Print the records below exactly. Omit every picture.

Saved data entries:
──────────────────────────────

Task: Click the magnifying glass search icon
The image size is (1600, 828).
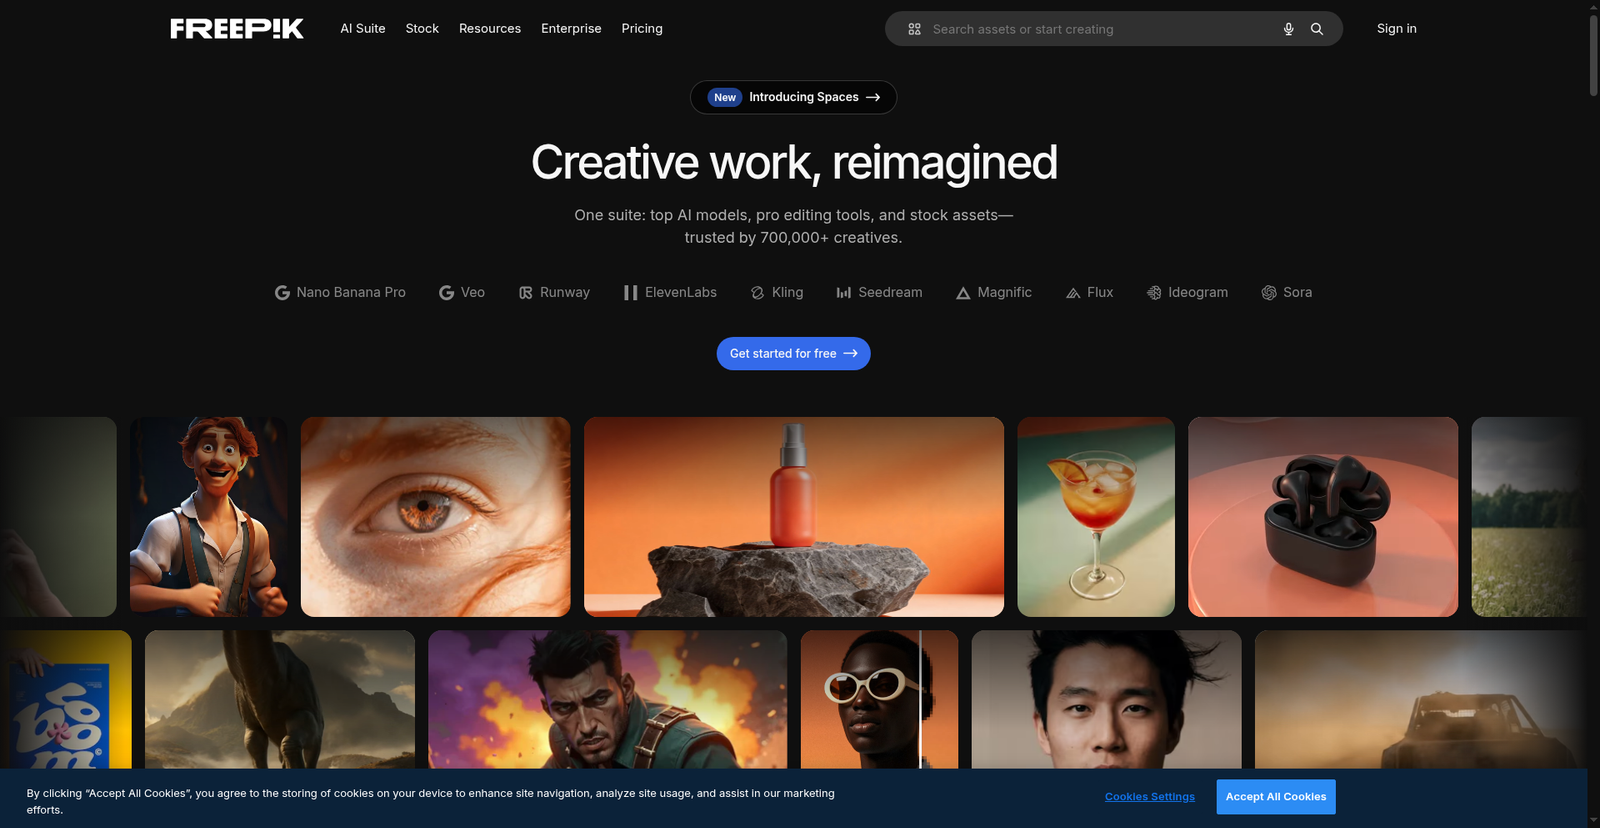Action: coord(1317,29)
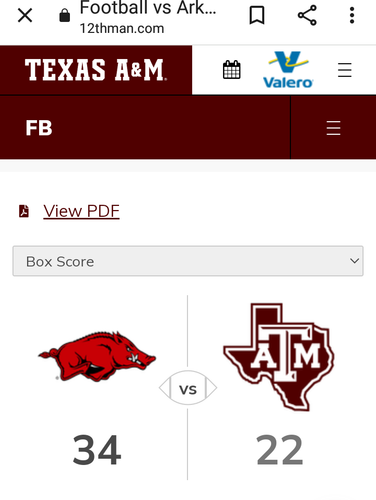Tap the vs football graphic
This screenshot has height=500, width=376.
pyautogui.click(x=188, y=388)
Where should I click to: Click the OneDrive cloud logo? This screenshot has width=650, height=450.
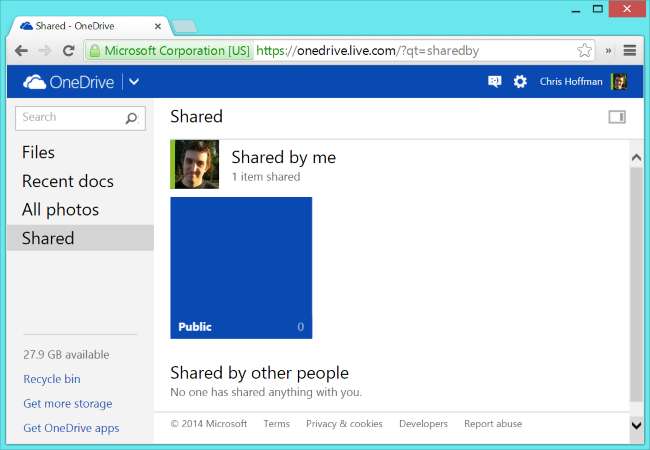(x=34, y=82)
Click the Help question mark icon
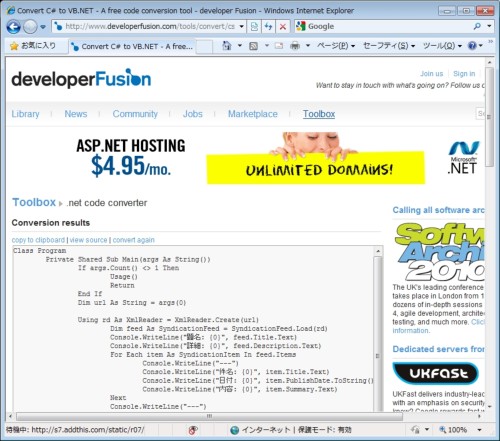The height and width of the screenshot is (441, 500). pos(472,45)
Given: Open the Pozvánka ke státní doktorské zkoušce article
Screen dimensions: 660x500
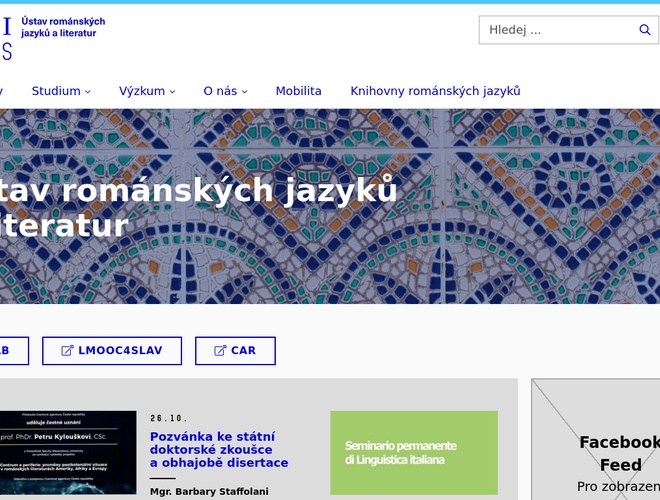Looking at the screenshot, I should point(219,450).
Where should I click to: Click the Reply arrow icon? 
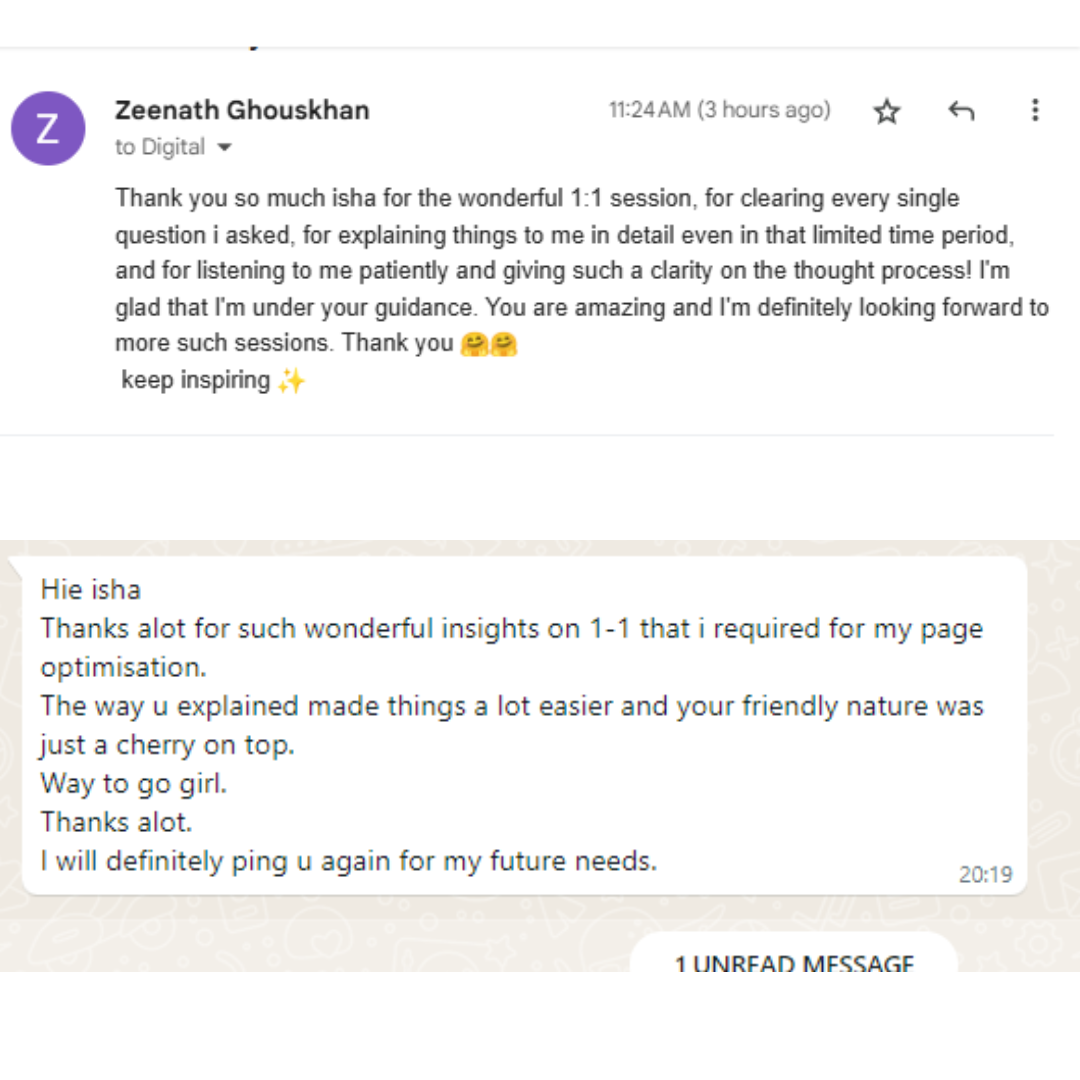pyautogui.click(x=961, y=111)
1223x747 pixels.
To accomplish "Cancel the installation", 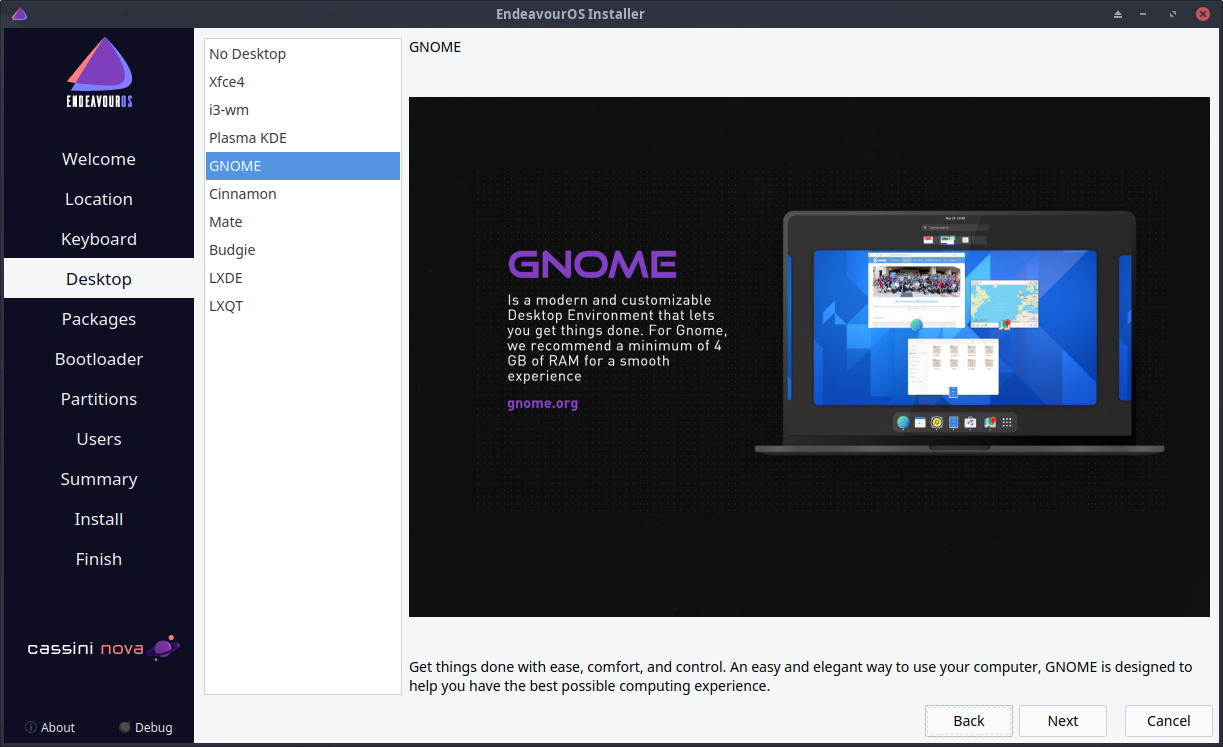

──────────────────────────────

-- Output of the exercise --
Task: Click the magnifying glass search icon
The image size is (1600, 828).
Action: coord(1317,29)
Tap the vs football graphic
This screenshot has height=500, width=376.
pyautogui.click(x=188, y=388)
Where should I click to: Click the OneDrive cloud logo? This screenshot has width=650, height=450.
(x=34, y=82)
Click the Help question mark icon
The height and width of the screenshot is (441, 500). pos(472,45)
Given: Open the Pozvánka ke státní doktorské zkoušce article
Screen dimensions: 660x500
Looking at the screenshot, I should point(219,450).
Where should I click to: Click the Reply arrow icon? 
pyautogui.click(x=961, y=111)
1223x747 pixels.
To accomplish "Cancel the installation", 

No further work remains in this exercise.